All American Girl is notable for taking the audience behind these bewildering headlines, crafting a layered narrative that traces Katie’s progression, starting with her average childhood in a Massachusetts suburb, entirely in her own voice. Katie is portrayed at alternating performances by Annika Marks and Jeanne Syquia (the latter performed on the night reviewed, although Marks takes over for the remainder of the run).

Drawing us in with a frank, warm, easygoing manner, Syquia charts the play’s leapfrogging chronology on a pair of chalkboards that come to function as a map of her life, as if by tracking dates and place names closely we can pinpoint the exact moment when she crosses over into terrorism. Joseph Slawinski’s sound design lets us slip seamlessly among these memories, easily evoking an Indian marketplace and a New York subway platform.

Syquia makes her character so appealing and sincere, and her concerns so urgent, that Katie’s choices never stretch beyond the bounds of credulity. Only much later do they strain sympathy. Syquia adeptly portrays a range of diverse ages and characters with precise accents, from a Nicaraguan housekeeper and a Southern preacher to a host of Indian relatives. None, however, is as nuanced as Katie herself: Igbal, who eventually becomes her husband, remains an often unsympathetic cypher, and the pastor follows a familiar trajectory of hypocrisy. Her parents are mere shadows.

But through Syquia, we see Islam evolve from an initially positive force, whose modesty she finds “kind of hot,” to a cultural badge that starts to push aside other forms of self-identification.

In turn, Katie’s compassion, her most defining trait, begins to harden and mutate: Ironically, if she were less sensitive to injustice, she might be less prone to fanaticism. “Isn’t doing nothing in the face of violence itself a form of violence?” she pleads with the audience on the eve of committing such an act. To her, extremism becomes a last resort to shake awake an undeniably apathetic public.

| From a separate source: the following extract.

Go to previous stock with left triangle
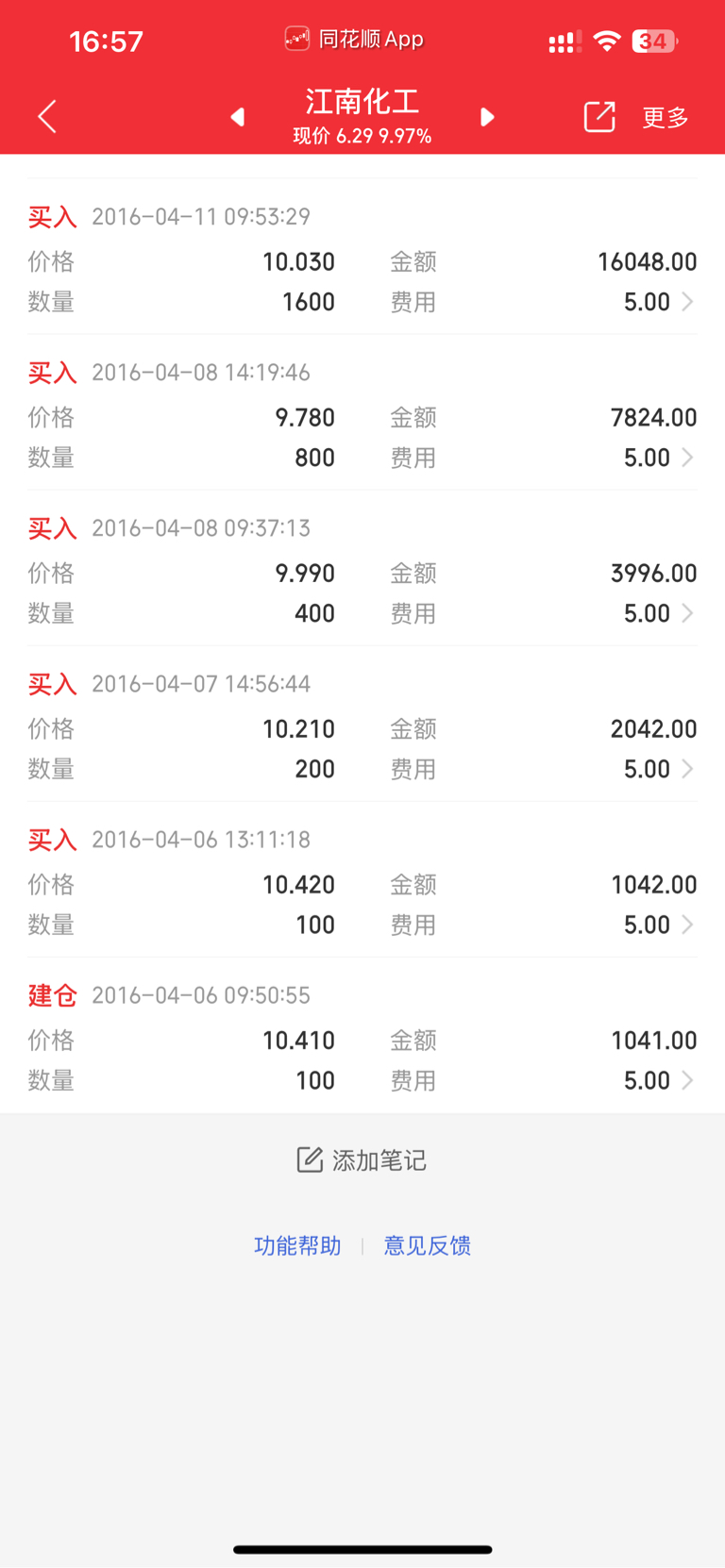The image size is (725, 1568). pyautogui.click(x=238, y=117)
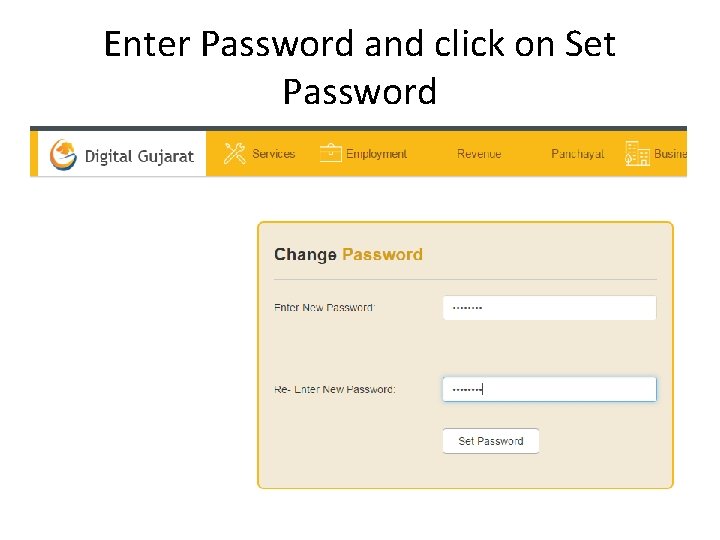Click the masked dots in first password box
720x540 pixels.
467,308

One of Graf’s most intriguing contentions is the play’s implicit argument that America’s terrorists, even those foreign-born, might be homemade. In a post-9/11 world, Iqbal struggles to find work and keep housing, and sees his dreams quashed because of lack of citizenship. He’s consistently other-ized. Treat aspiring Americans as outsiders long enough, the play warns, and they might prove you right.